Я остался за дверью на промозглой лестнице, ожидая услышать, как щелкнет замок, но этого не произошло. Я подождал еще минуту и снова вошел в квартиру: вдруг на этот раз придется вызвать «скорую помощь».
Еще в коридоре я услышал, как он кашляет в ванной, и пошел туда. Шел я тихо, а недоигравшая еще пластинка и вовсе заглушала мои шаги. Дойдя до дверей, я увидел старика, наклонившегося над ванной. В руках он держал банку. Он долго кашлял, пока ему не удалось выплюнуть в банку блестящую кровавую слизь. Тонкие нити мокроты стекали на дно. Мистер Канавот с облегчением вздохнул и выругался, прежде чем закрыть крышку.

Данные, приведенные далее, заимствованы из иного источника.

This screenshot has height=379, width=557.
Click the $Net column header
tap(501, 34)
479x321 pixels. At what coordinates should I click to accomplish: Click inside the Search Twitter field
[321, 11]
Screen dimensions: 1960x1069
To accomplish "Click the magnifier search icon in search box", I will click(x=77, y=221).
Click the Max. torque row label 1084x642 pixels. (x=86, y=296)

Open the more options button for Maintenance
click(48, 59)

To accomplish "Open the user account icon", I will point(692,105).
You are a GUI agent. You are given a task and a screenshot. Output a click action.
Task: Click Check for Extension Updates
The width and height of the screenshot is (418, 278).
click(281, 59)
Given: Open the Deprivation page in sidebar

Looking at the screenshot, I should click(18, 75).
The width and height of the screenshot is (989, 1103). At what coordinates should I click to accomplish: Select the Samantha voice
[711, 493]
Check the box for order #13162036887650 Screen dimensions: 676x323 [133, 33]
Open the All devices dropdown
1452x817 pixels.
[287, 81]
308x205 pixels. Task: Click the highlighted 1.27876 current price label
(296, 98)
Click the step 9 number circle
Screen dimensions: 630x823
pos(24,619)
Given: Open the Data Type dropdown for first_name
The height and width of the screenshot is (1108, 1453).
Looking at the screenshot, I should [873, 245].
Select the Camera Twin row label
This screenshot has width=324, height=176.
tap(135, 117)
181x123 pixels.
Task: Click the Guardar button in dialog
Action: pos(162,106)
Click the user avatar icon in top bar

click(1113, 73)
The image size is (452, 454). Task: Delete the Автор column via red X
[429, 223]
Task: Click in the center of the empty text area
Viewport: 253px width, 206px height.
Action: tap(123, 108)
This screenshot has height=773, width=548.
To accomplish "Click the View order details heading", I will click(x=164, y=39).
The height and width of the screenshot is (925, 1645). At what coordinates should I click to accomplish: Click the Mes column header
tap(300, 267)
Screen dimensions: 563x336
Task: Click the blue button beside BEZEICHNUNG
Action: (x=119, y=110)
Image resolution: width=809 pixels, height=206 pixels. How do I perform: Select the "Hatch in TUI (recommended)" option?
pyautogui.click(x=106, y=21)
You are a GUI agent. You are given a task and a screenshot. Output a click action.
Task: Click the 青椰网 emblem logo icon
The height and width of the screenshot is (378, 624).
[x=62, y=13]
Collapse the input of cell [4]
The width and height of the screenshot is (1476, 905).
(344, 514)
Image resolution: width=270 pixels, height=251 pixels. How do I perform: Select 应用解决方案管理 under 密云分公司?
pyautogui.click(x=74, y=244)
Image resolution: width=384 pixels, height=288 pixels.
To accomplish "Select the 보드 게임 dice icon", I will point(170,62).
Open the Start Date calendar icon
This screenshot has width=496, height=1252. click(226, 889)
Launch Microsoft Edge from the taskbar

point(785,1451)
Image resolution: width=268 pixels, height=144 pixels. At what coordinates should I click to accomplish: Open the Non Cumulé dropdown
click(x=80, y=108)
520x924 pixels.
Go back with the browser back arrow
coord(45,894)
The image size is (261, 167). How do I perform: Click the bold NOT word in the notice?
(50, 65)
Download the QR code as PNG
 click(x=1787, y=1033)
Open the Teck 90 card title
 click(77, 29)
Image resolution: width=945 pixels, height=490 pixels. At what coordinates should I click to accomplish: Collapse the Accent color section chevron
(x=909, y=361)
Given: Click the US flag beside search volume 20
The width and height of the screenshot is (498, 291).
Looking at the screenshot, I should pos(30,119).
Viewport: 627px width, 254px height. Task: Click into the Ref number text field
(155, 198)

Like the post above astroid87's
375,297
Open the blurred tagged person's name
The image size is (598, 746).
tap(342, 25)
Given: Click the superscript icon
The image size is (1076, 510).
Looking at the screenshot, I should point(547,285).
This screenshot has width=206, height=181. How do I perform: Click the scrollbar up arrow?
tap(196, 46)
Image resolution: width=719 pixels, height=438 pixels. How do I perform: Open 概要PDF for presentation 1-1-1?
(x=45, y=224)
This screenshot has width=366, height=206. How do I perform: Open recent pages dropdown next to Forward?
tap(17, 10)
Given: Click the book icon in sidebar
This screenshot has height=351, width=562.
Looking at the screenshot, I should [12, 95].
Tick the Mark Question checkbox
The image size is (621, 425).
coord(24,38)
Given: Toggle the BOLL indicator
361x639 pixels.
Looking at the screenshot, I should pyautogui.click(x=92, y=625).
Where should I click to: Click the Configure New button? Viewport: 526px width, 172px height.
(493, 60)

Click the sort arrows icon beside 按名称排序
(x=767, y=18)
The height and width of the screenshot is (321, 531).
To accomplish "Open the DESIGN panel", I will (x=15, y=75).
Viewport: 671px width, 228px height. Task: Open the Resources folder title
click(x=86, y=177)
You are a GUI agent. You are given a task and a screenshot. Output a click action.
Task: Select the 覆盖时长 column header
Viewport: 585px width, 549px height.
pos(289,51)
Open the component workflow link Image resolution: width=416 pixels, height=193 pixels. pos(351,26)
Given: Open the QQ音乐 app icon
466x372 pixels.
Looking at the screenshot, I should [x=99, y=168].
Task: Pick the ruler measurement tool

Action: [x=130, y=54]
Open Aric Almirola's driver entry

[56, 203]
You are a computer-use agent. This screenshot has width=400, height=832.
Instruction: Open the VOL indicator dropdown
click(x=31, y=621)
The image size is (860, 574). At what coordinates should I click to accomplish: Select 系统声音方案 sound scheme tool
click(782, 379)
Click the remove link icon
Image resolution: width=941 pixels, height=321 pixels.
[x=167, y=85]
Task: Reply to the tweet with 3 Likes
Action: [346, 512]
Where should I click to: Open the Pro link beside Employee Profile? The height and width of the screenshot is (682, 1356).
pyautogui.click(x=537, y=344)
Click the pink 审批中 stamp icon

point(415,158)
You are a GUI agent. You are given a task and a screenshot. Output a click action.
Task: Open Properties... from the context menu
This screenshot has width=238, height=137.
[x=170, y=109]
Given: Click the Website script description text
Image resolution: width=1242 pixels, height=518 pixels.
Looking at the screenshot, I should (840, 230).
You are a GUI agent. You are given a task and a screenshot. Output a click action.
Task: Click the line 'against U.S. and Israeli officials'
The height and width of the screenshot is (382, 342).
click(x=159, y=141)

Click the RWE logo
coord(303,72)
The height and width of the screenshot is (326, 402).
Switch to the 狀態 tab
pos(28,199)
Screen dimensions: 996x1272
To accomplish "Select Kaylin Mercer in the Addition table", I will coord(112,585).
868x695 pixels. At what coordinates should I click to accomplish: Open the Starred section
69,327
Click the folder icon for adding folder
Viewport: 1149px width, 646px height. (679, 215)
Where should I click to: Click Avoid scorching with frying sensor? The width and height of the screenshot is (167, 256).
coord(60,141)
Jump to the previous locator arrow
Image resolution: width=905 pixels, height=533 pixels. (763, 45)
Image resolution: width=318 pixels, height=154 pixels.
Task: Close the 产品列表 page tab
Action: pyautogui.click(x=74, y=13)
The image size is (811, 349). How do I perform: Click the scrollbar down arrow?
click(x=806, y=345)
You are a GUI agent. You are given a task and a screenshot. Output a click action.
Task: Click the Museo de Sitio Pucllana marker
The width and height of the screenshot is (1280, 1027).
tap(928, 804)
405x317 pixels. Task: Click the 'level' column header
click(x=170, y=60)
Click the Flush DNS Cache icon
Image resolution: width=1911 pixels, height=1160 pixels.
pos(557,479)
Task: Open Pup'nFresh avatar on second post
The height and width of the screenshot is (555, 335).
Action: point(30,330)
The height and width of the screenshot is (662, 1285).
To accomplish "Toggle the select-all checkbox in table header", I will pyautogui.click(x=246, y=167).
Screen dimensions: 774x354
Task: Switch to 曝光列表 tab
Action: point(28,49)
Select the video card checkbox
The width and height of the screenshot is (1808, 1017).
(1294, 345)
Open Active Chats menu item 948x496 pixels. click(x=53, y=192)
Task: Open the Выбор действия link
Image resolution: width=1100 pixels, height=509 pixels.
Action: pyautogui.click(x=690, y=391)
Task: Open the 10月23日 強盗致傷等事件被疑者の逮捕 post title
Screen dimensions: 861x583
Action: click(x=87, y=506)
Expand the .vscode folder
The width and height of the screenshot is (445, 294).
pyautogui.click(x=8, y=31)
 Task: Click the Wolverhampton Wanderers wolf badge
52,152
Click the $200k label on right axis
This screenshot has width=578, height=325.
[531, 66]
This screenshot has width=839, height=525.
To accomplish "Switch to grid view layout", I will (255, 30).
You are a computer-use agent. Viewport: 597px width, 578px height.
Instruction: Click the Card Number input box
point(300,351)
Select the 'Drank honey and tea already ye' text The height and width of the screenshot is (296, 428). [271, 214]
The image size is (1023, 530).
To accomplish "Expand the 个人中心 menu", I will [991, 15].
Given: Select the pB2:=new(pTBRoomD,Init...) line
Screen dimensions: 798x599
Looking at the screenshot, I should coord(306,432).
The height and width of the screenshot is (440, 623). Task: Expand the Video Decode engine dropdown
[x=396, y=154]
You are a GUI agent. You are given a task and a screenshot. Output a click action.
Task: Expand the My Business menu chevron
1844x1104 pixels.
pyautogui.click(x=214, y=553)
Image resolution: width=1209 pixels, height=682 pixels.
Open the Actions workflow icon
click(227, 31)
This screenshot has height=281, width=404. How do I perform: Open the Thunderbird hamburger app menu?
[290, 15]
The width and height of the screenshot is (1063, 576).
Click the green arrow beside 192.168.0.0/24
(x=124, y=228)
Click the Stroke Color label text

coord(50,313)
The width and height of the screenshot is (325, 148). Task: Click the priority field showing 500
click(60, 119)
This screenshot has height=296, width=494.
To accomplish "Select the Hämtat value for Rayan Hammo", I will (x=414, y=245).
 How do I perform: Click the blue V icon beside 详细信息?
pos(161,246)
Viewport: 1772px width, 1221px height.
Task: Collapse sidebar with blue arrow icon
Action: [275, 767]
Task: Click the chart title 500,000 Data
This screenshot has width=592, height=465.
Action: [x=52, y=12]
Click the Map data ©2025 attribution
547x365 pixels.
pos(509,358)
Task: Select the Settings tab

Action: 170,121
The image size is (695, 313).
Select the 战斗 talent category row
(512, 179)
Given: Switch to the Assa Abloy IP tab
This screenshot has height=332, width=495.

Потом он увидел в дверном проеме меня. Когда он понял, что я все это видел, его лицо покраснело, но теперь уже от стыда.
— Больше никогда не приходи ко мне, — сказал он и захлопнул дверь ванной прямо перед моим носом.
Прошло больше недели. Как-то я поймал себя на мысли, что не слышу его кашля вот уже несколько дней. Когда я спустился к его квартире проверить, на мой стук никто не ответил, а дверь была не заперта, как я ее оставил в прошлый раз.
Я обнаружил мистера Каванота лежащим на кушетке и начал с ним разговаривать, потому что не мог понять, умер он или только спит. Потом я начал его трясти, пытаясь разбудить. Одной рукой я поддерживал его за плечо, другой ударил по щеке, и от второго удара его легкое тело упало мне на руки. Казалось, от старика остались лишь кости да рубашка.